ガラガラと開けられた窓。どこにでもあるようなガラスがはめ込まれた窓だ。
その窓を開けると、草原が広がっていた。どこまでも続く草原。鳥の鳴き声。
少なくとも、俺の知っている港区にこんな場所はない。
高級マンションが建ち並び、セレブの奥様が肩で風を切り、スーパーカーが颯爽と走り去る街、港区。

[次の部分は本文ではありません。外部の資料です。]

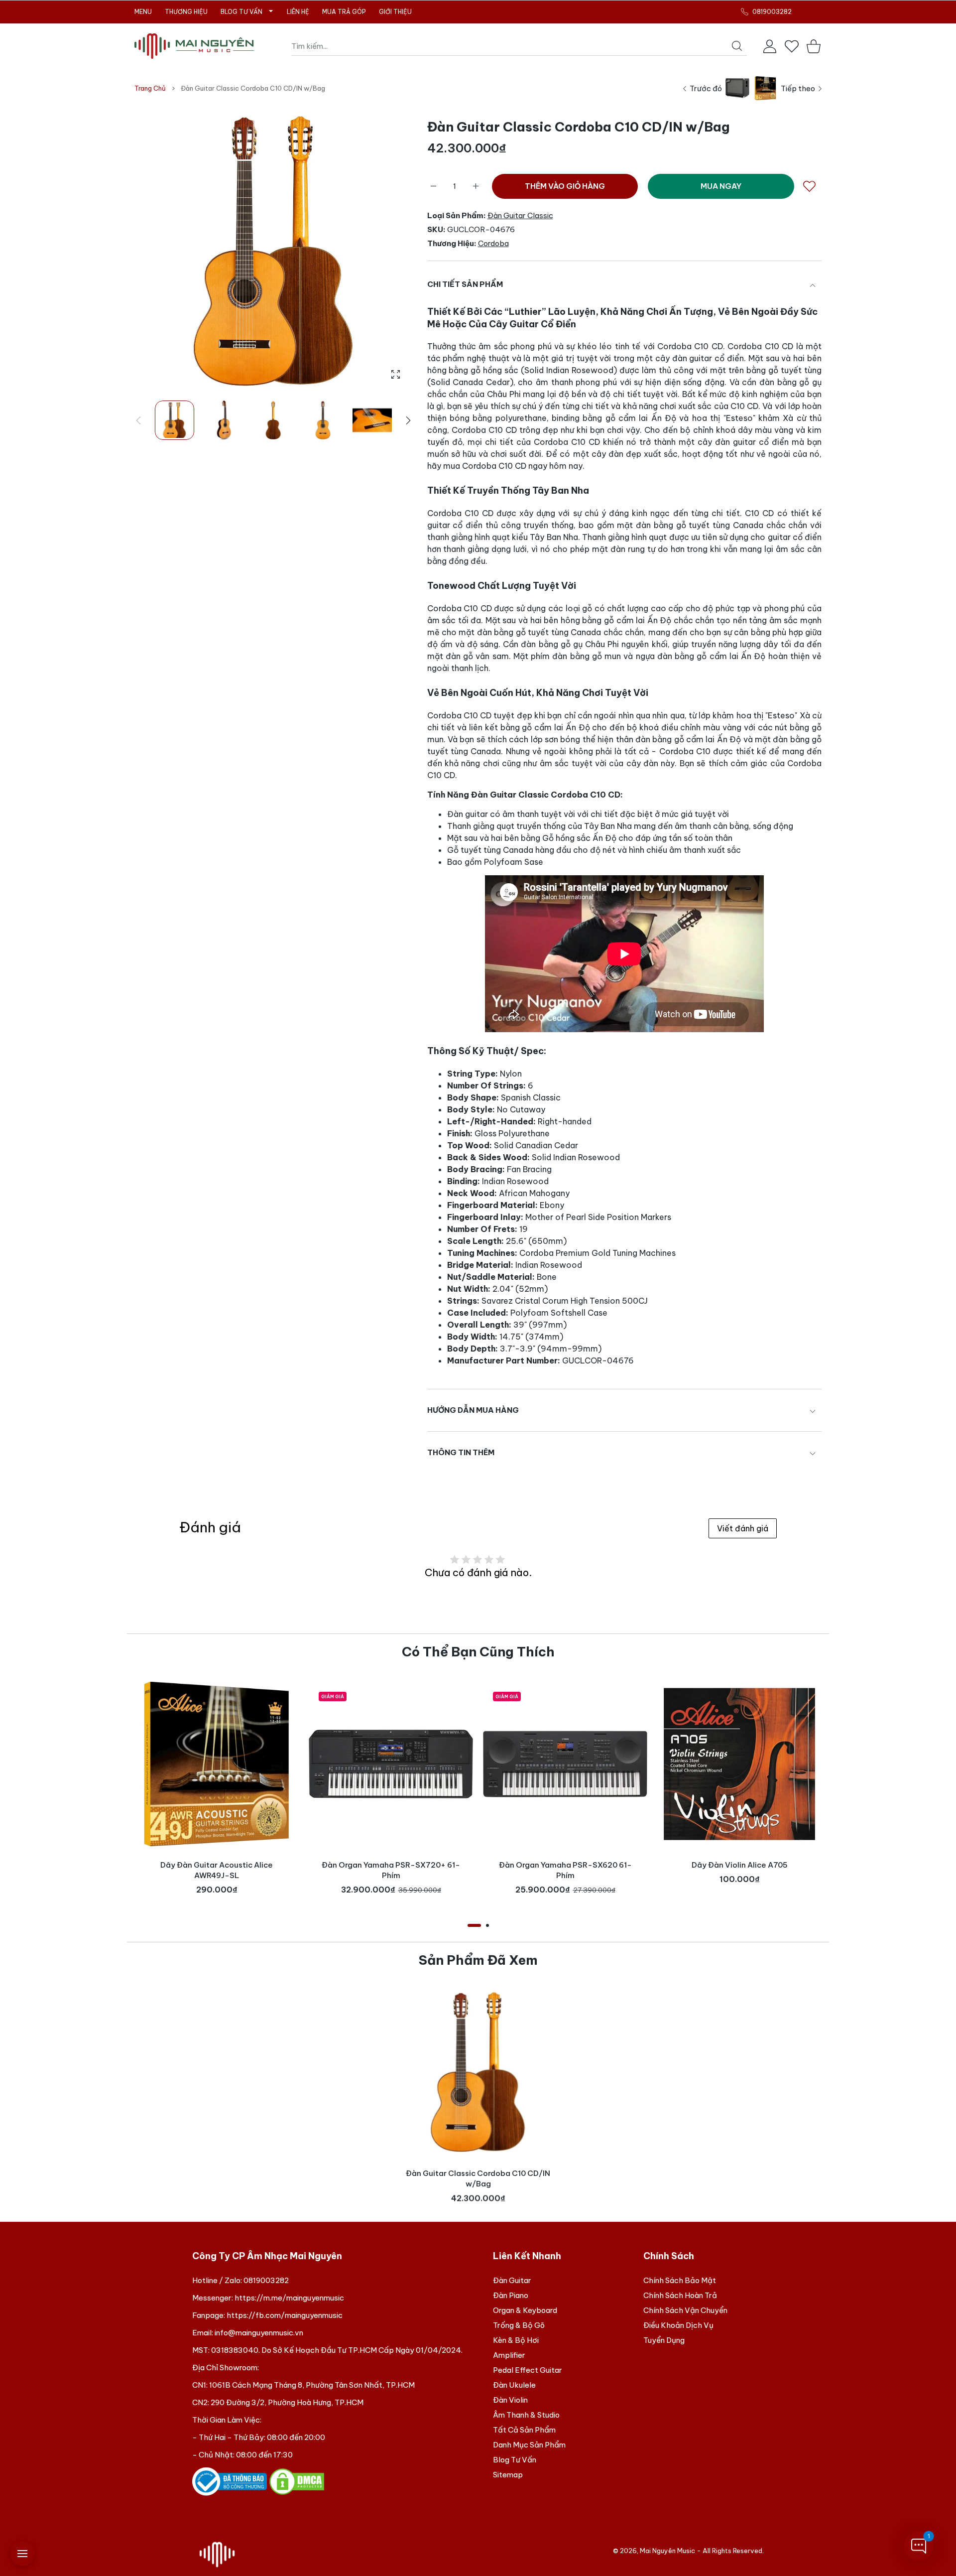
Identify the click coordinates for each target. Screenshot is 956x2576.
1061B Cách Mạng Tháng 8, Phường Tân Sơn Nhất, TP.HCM (312, 2385)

今、俺の目の前に広がっている港区は、藤岡弘、が探検隊を引き連れ、ゆっくり進むような草原だ。
「信じられねえ…。」
「向こうの世界の、この辺りは、どんな様子なんですか?」
「億ションの…。あ、いや、高い建物が沢山建ってて、金持ちが気取って歩く街だよ。」
「まあまあ、随分とこちらとは違うようですね。」
まだ信じられない。というか信じたくない。嘘であってくれと未だに願っている。
しかし一つ一つ告げられ、見せられるものは、どんどん真実味を増してくる。
「そうだ、もし良ければですが、街へ行きませんか?」
「街…?」
「街でしたら、もしかしたらほかの転移者も居るかもしれません。」
他の転移者…か。考えてなかったな。でもそんな簡単に見つかるものなのだろうか?
「ここ日本でも、毎年数人から数十人は、こちらの世界に転移されるのです。おそらく何かに巻き込まれるような形だと思うのですが。」
なるほど。日本でそれなら、世界規模なら数千人、それが毎年か。可能性なら十分にあるな。
「よし、街に行きましょう。」
「かしこまりました。と言いたい所ですが、今日はもう遅いですので、明日にしましょう。」
明日だって?一日も早く元の世界に戻りたいんだ。待てるわけがない。
「ニッタさん、そんなに悠長な事言ってられないんですよ。俺は一刻も早く帰らないと…。」
「お気持ちはわかりますが、この辺りは暗くなると非常に物騒でして。野犬にでも襲われたらひとたまりもありませんよ。」
「野犬…?そんな程度で躊躇わないで頂きたい…。」
「こんなことを申し上げるのは大変恐縮ですが、あなたはまるで何も分かっていません。」
はあ、とニッタは大きくため息をつくと
「ついて来てください。」
そう言い残し、部屋を出て行った。
俺もすぐさま後を追いかけ、部屋を飛び出した。